**Podany tekst**

--

Baśniowe zamki krzyżackie z długą historią
2021-12-19 15:03:00(ost. akt: 2021-12-18 15:19:02)
Najbardziej niesamowitym, wręcz baśniowym, zamkiem jest dla mnie Szymbark położony niedaleko Iławy. Jest ogromny i jedyny w swoim rodzaju — o zamkach państwa krzyżackiego rozmawiamy z Mirosławem Garncem, autorem katalogu tych niezwykłych budowli.
Komu, według ciebie, życie układa się życie lepiej — pałacom czy zamkom? Obserwujesz ich losy od ponad 20 lat.
— To zależy. Po naszej stronie granicy zamki mają się wyśmienicie, w odróżnieniu od tych znajdujących się w obwodzie kaliningradzkim. Natomiast wśród pałaców i dworów jest bardzo wiele zniszczonych i niestety są one skazane na zagładę. Uratowano nieliczne. Niestety prawda jest taka, że za dewastację zabytku właściciel nie ponosi żadnych konsekwencji. Natomiast jeśli chodzi o zamki — zniszczonych czy niszczejących jest niewiele. Natomiast w obwodzie można policzyć te, które są w miarę zadbane, na palcach jednej ręki. Choć i tam nie brakuje pasjonatów, chcących je ocalić.
Ile było tych zamków?
— Co najmniej 146. To liczba tych murowanych. Najpierw w epoce podboju Krzyżacy budowali ziemno-drewniane warownie. Potem zamieniono je na murowane zamki, ale nie wszystkie. Więc tych murowanych i niemurowanych jest ponad dwieście. Zamki były klasztorami i twierdzami jednocześnie, mieściły się tu też sądy.

--

**Wykaz danych**
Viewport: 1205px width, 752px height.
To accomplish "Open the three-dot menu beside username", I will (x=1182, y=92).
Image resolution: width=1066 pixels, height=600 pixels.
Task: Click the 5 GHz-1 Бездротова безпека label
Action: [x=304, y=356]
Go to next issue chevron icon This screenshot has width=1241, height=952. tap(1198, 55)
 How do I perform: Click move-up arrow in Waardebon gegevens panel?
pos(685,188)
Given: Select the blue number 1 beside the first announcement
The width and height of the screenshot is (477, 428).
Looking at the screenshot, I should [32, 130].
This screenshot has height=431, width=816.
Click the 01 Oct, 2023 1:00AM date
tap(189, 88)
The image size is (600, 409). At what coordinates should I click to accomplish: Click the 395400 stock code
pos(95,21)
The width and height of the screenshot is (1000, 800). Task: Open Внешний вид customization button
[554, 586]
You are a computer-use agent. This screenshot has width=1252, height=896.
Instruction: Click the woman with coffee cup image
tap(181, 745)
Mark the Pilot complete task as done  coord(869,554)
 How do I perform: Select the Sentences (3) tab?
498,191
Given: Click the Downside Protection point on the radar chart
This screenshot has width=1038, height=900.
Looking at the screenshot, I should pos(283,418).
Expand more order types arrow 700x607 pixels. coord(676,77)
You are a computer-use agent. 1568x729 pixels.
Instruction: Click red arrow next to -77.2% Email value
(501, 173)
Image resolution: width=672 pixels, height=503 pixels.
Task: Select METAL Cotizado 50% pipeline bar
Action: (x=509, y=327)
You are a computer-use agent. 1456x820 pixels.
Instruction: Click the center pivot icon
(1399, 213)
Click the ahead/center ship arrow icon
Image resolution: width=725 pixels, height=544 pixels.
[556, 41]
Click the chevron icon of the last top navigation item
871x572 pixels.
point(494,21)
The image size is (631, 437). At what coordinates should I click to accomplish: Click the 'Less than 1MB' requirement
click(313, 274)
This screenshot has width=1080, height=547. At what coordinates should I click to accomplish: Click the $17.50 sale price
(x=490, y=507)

--

**Zadania**
A: Ilu murowanych zamków, według tekstu o zamkach krzyżackich, było co najmniej?
B: Przepisz z tekstu o zamkach krzyżackich fragment rozpoczynający się słowami „Komu, według ciebie, życie” i kończący się na „chcących je ocalić.”.
Rekordy nie są tu potrzebne.

**Odpowiedzi do zadań**
A: Co najmniej 146.

B:
Komu, według ciebie, życie układa się życie lepiej — pałacom czy zamkom? Obserwujesz ich losy od ponad 20 lat.
— To zależy. Po naszej stronie granicy zamki mają się wyśmienicie, w odróżnieniu od tych znajdujących się w obwodzie kaliningradzkim. Natomiast wśród pałaców i dworów jest bardzo wiele zniszczonych i niestety są one skazane na zagładę. Uratowano nieliczne. Niestety prawda jest taka, że za dewastację zabytku właściciel nie ponosi żadnych konsekwencji. Natomiast jeśli chodzi o zamki — zniszczonych czy niszczejących jest niewiele. Natomiast w obwodzie można policzyć te, które są w miarę zadbane, na palcach jednej ręki. Choć i tam nie brakuje pasjonatów, chcących je ocalić.